Un ejemplo de personas anónimas invirtiendo su tiempo libre en crear comunidad

“En la valla del referido solar se fijaron dos pancartas con los textos: Queremos este solar para hospital, dispensarios y escuelas, y No permitamos el robo del solar por las empresas privadas”[1]

Al potente grito de “L’Obrera es queda al barri”, el pasado 25 de septiembre se celebró el juicio por el cual el banco Cajamar pretendía acabar con la ocupación de uno de sus inmuebles en Sabadell Sud. Durante el juicio, Cajamar tuvo que aceptar que la actividad del centro social es pacífica y se realiza una labor sociocultural positiva. Los abogados defensores de L’Obrera plantearon al juez la contradicción que supone el derecho de propiedad frente el derecho al acceso a la cultura, porque el fruto de años de trabajo social y autogestionado se empieza a recoger ahora con cientos de personas participando como mínimo en alguna actividad del centro social. Desalojarlo significaría que esta zona de Sabadell se volvería a quedar sin casi una docena de actividades deportivas y lúdicas accesibles para todos, independientemente de su renta.

El edificio fue ocupado el Primero de Mayo de 2015 por una de las muchas manifestaciones que se hacen el Día de las y los Trabajadores. Tres años y medio después el proyecto de L’Obrera ha crecido, mutado, madurado y, gracias a un potentísimo trabajo colectivo, se ha convertido en una referencia para todos los vecinos y vecinas de una parte de la ciudad. Vecinos y vecinas que nunca han militado y que, a pesar de ello, representan el verdadero motor de cambio de la sociedad; sin que esa gente participe de proyectos como L’Obrera y se conciencie jamás cambiará la sociedad, y ni tan siquiera habrá la fuerza necesaria para obligar a esos cambios o para mantenerlos. Por eso el mantenimiento de este proyecto social no es la victoria de tal o cual organización política: es la victoria de todas y todos.
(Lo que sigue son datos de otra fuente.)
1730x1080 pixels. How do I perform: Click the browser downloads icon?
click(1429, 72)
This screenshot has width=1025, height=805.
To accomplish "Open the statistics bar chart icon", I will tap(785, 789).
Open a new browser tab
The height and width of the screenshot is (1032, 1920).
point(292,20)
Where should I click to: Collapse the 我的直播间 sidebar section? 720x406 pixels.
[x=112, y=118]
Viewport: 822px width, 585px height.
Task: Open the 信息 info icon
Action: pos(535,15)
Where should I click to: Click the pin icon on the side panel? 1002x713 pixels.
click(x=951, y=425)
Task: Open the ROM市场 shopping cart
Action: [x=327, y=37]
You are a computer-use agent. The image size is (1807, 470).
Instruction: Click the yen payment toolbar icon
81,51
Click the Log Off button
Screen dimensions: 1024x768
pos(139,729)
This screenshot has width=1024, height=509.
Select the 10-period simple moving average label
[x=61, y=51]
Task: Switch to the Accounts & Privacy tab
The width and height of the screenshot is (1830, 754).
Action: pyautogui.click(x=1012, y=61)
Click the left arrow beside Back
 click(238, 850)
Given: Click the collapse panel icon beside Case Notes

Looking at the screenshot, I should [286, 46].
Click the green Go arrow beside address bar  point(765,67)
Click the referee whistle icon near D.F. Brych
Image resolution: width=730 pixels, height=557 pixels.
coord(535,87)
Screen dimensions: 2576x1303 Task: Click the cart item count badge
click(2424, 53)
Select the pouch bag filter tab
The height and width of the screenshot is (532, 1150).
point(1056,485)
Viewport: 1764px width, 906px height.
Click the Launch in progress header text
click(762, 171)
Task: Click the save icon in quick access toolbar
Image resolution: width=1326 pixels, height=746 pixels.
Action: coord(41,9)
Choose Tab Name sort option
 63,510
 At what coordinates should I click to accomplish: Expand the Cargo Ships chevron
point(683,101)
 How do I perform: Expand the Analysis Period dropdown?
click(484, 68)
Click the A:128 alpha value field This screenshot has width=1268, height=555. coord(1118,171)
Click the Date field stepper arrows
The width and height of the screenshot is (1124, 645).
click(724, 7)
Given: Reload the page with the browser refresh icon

L’Obrera, al igual que el movimiento vecinal de hace varias décadas, tiene vocación de representar a todos los vecinos y vecinas defendiendo sus intereses frente a los bancos. La sola lucha por mantener el edificio bajo un proyecto social lleva implícitamente la defensa de los intereses de la mayoría de los habitantes de una gran ciudad como Sabadell, porque representa que los bancos también pierden y que los ayuntamientos se deben a los intereses de sus ciudadanos. Pero, sobre todo, porque la creación de una comunidad cohesionada, libre de racismo y de machismo, y concienciada en el poder transformador de la acción colectiva es apuñalar de muerte al propio sistema capitalista y su obsesión por el individualismo y el desarraigo de la comunidad.

L’Obrera no ha inventado nada, no ha teorizado nada y no ha escrito libros aburridos de miles de páginas explicando sobre el papel qué se tiene que hacer. La gente que participa en el centro social ha hecho lo que el activismo de barrio lleva haciendo desde que existen las grandes ciudades en este país: trabajo voluntario, haciendo actividades gratuitas o a bajo coste para que la clase trabajadora pueda disfrutar de su tiempo libre fuera del trabajo; y, a su vez, un trabajo reivindicativo que nace de las cuestiones concretas y las enlaza con el propio sistema capitalista, unas reivindicaciones que al principio son políticamente implícitas pero que con el paso de los años se convierten en explícitamente anticapitalistas. Es prácticamente la misma receta que las Asociaciones de Vecinos de Sabadell y de otras ciudades hacían en los años 70.

El proyecto de L’Obrera no se acaba aquí. También existe la voluntad de ser un espacio de encuentro entre diferentes organizaciones políticas, y las personas que militamos podemos llegar a entender lo difícil que supone conseguir eso. Sin embargo, en este caso se ha conseguido. Diferentes juventudes políticas revolucionarias compartiendo un espacio común sanamente, sin competir, sin malos rollos y sin boicotear el proyecto porque hemos entendido que lo verdaderamente revolucionario es el proyecto en sí.

 

 

[1] Fragmento de Manifestacion en el barrio de la Trinidad Vieja, informe policial, 10 de mayo de 1973, Gobernadores Civiles, Caja 173, Ayuntamiento de Barcelona, 1973-1974, citado en MOLINERO, Carme i YSÀS, Pere (coords.), Construint la ciutat democràtica. El moviment veïnal durant el tardofranquisme i la transició. Barcelona, Icària, 2010, pp 273.